**本文**:
....................
加齢黄斑変性症(かれいおうはんへんせいしょう)は進行性の慢性疾患です。治療を受けていても中心視野(ちゅうしんしや)が悪化してしまうことがあります。周辺視野(しゅうへんしや)には問題が起きないことも多いのですが、読書や裁縫、料理など、中心視野を必要とする物事ができなくなってしまうことがあるかもしれません。
加齢性黄斑変性症の種類
(1) 滲出型(血管新生を起こすもの)
- PCV(ポリープ状脈絡膜血管症)
出血・漿液性色素上皮剥離をおこす、血管の先端がこぶ状(ポリープ)になる - RAP(網膜内血管腫状増殖)
新生血管が網膜内に起こり、予後不良のことが多い
(2) 萎縮型(血管新生を起こさないもの)
滲出型加齢黄斑変性症では視力が損なわれます
滲出型加齢黄斑変性症を放置すると、中心視野は急速に失われます。多くの場合、数ヶ月から2年程度の間に視力が急速に低下してしまいます。あなたの視覚もすでに変化しているかもしれません。次のようなことはありませんか?
- 視野の中央部に見えない部分や暗い部分がある
- 視野が揺らいだり、ぼやけたりする
- 標識や本が、目の前にあるのに読みにくい
加齢黄斑変性になるとどんなふうに見えるのか?
症例1
この画像は加齢黄斑変性症と診断された患者さんの初診時の網膜の断面図と蛍光眼底造影写真です。加齢黄斑変性は、網膜の中心にある黄斑というところに異常な老化現象が起こり、視力低下や視野の中心が黒くなる病気です。
黄斑の中央は本来なら少し凹んでいますが、左の画像では水が溜まり盛り上がっています。右の蛍光眼底造影写真の画像ではむくみがあるのがわかります。この時の視力は0.1でした。
ルセンティス治療後
加齢黄斑変性症の治療法として、光線力学的療法(PDT)、レーザー凝固術、ルセンティス・アイリーアとベオビュによる薬物療法 などがあります。この患者さんは1回のPDTと3回のルセンティスによる治療を行いました。PDTは薬剤を体内に注射した後に、病変部にレーザーを当てる治療法です。
また、ルセンティスによる薬物療法は月に1回、眼の中心の硝子体という部分に向けて注射し、3ヶ月繰り返す方法です。
....................
**提供エントリー**:

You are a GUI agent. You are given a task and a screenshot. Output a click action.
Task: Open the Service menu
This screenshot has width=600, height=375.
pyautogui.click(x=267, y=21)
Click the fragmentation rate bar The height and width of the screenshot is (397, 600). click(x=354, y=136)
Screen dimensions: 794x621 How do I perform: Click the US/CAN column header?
....................
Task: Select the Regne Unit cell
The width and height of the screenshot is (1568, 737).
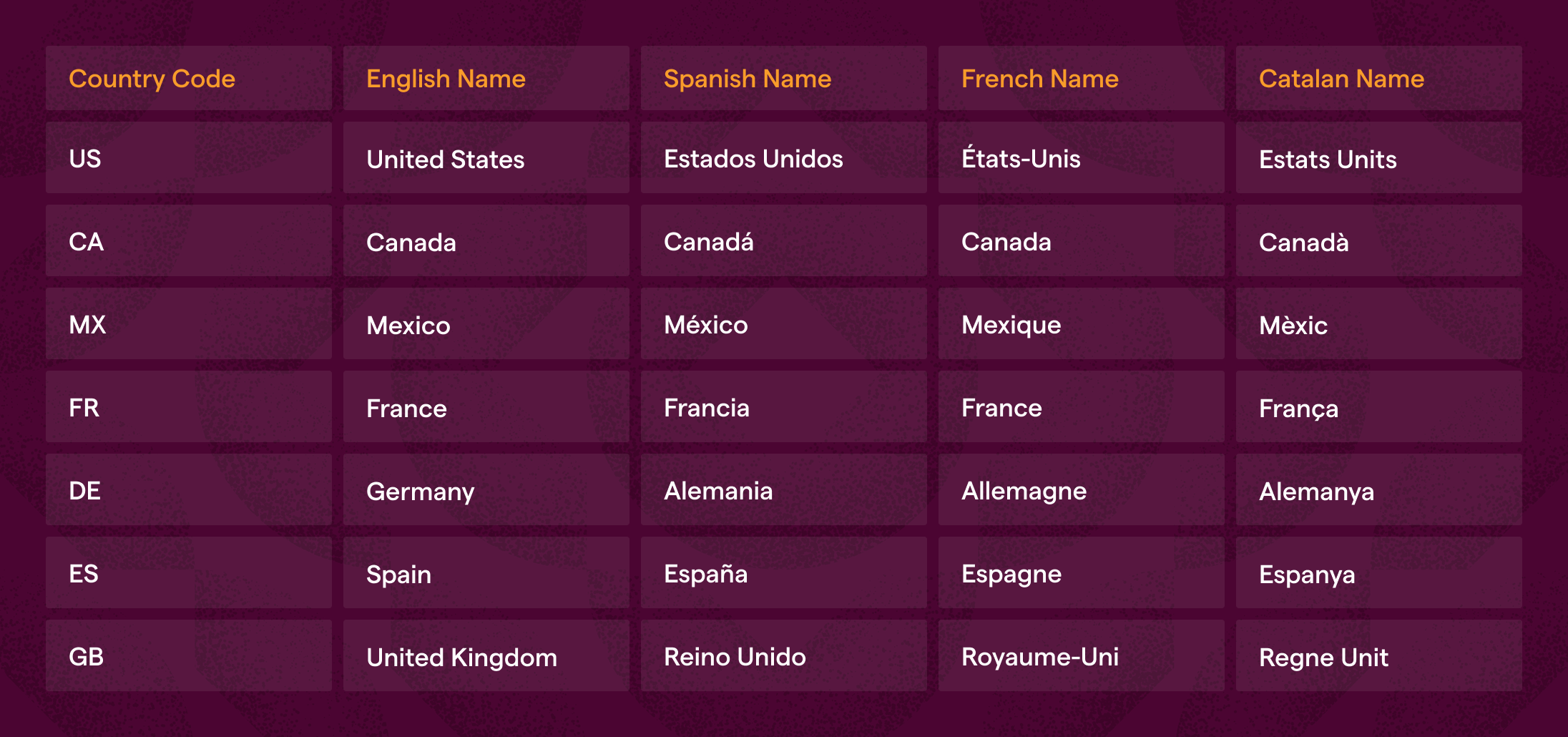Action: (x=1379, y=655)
....................
**課題一覧**:
**1.** 加齢黄斑変性症についての文章では、周辺視野に問題がなくても読書や裁縫、料理ができなくなることがあるのはなぜだとされていますか?1〜3文で説明してください。
**2.** 加齢黄斑変性症についての文章から、「出血・漿液性色素上皮剥離をおこす、血管の先端がこぶ状(ポリープ)になる - RAP(網膜内血管腫状増殖)」から「加齢黄斑変性になるとどんなふうに見えるのか?」までを、両端を含めて一字一句そのまま書き写してください。
**3.** 加齢黄斑変性症についての文章を、最後の文の後から書き進めてください。

**各課題の解答**:
**1.** 読書や裁縫、料理などは中心視野を必要とする物事だからです。加齢黄斑変性症では、治療を受けていても中心視野が悪化してしまうことがあります。

**2.**
出血・漿液性色素上皮剥離をおこす、血管の先端がこぶ状(ポリープ)になる - RAP(網膜内血管腫状増殖)
新生血管が網膜内に起こり、予後不良のことが多い
(2) 萎縮型(血管新生を起こさないもの)
滲出型加齢黄斑変性症では視力が損なわれます
滲出型加齢黄斑変性症を放置すると、中心視野は急速に失われます。多くの場合、数ヶ月から2年程度の間に視力が急速に低下してしまいます。あなたの視覚もすでに変化しているかもしれません。次のようなことはありませんか?
- 視野の中央部に見えない部分や暗い部分がある
- 視野が揺らいだり、ぼやけたりする
- 標識や本が、目の前にあるのに読みにくい
加齢黄斑変性になるとどんなふうに見えるのか?

**3.**
この画像は、PDTと併用しながら、3ヶ月かけてルセンティス治療を行った結果です。3ヶ月前の初診時の左の画像と比べ、黄斑の中央にあった膨らみが凹んで正常に近い状態に戻ったことがわかりますが、治療後の視力は0.2となりました。
ルセンティス注射後は経過を診ていましたが、1年後に再発した画像です。
ルセンティス治療後
再発後、3回のルセンティス治療を経て、現在に至ります。網膜が薄くなり視力を司どる視細胞内節外節接合部であるIS/OSラインが欠損しているため、現在の視力は0.2です。
加齢黄斑変性症から視力の低下を防ぐには、早期発見が重要になります。早期に発見できれば、効果的な治療を行うことができ、視力・視野の維持改善の可能性も高くなります。
症例2
この画像も加齢黄斑変性と診断された患者さんの初診時の網膜の断層像と蛍光眼底造影写真(右)です。この患者さんの網膜の中央部分に水がたまっており、初診時の視力は0.5でした。
ルセンティス治療後
3回のルセンティス治療後、網膜の浮腫が軽度残存しているが、IS/OSラインが障害されていないため、視力も1.0と回復しました。
抗血管新生薬療法(こうけっかんしんせいやくりょうほう)
体の中には、脈絡膜新生血管の成長を活発化させるVEGF(ブイイージエフ)(血管内皮増殖因子(けっかんないひぞうしょくいんし))という物質があります。抗血管新生薬療法は、このⅤEGFの働きを抑える薬剤を眼内に注射することにより新生血管の増殖や成長を抑制する治療法です。